Maryland officials still need to decide how much of Connecticut’s technology to use, how much of the existing architecture is salvageable and who would implement the changes. A big issue is how to enroll consumers in Medicaid, which Maryland now does through its exchange but Connecticut does not.

Officials in Connecticut declined to discuss any talks with other states, but they have been marketing such services to Maryland and others with potentially unfixable websites.

Leaders there said recently that they would have room to run one or two other states’ sites wholesale on their servers out of their offices or provide guidance on how to hook up the technology. Connecticut also plans to integrate Medicaid enrollment into its exchange, called Access Health CT, but the timetable isn’t clear.

So far, Connecticut, a much smaller state with fewer uninsured, has enrolled almost 57,500 in private health plans, compared with Maryland’s enrollment of just over 38,000.

Maryland officials acknowledge a tight timeline to ramp up a new system. The current open enrollment ends March 31 and the next one begins in November.

They have outlined several options, such as moving to the federal site, fixing the existing site and adopting another state’s technology.

Maryland’s exchange — the Maryland Health Connection — crashed as soon as it launched on Oct. 1 and has been plagued by problems ever since.

Maryland’s exchange officials brought in Optum/QSSI to assess options last December, and then the firm took over the site’s management after the state terminated its relationship with its prime contractor, Noridian Healthcare Solutions.

The ultimate decision may be as complex as the website itself, one technology consultant said.

All of the technology developed by contractors for exchange websites is free for other states to adopt because it was paid for with federal dollars, but integrating the technology won’t necessarily be simple or cheap, said Rick Howard, a research director at Gartner, an information technology research and advisory company.

Maryland has already reported that it expects to spend $261 million by 2015 on its exchange.

The state’s website architecture is far different from Connecticut’s, so saving any portions of it could be tough, Howard said.
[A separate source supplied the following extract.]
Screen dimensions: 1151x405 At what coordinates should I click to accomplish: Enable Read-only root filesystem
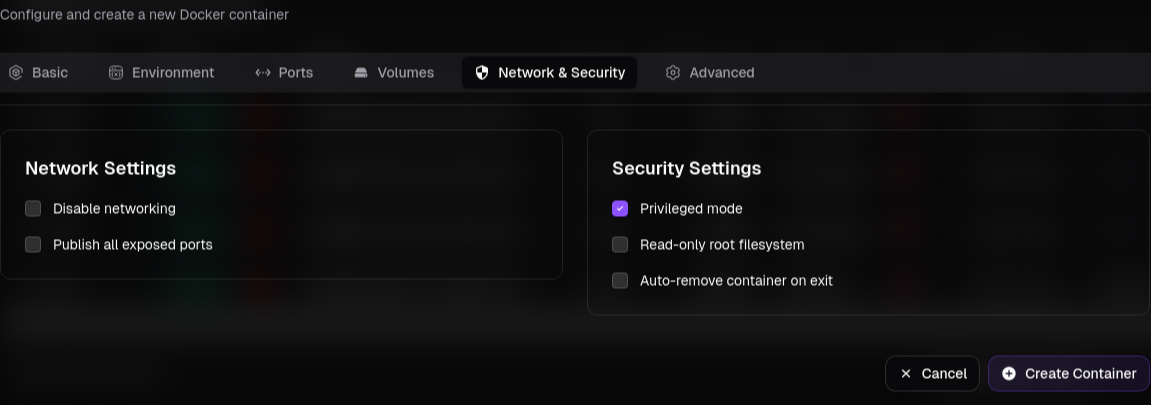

But adopting Connecticut’s system wholesale would require customization because Maryland has its own rules, consumer data and insurance companies, for example.

Maryland may be best off using the whole system and adopting new ways of doing business, he said.

“From a cost point of view, leveraging what’s on the ground in Connecticut would probably pencil out as a lot less expensive than duplicating it in Maryland, which already has spent a lot of money,” Howard said. “They could take Connecticut’s work flows and processes to minimize customization.”

Howard did say that even if Maryland is the first to dump it site in favor of another state’s, it won’t be the last. Fourteen states opted to run their own sites, leaving the rest on the federal site, which stumbled at first but now runs more smoothly.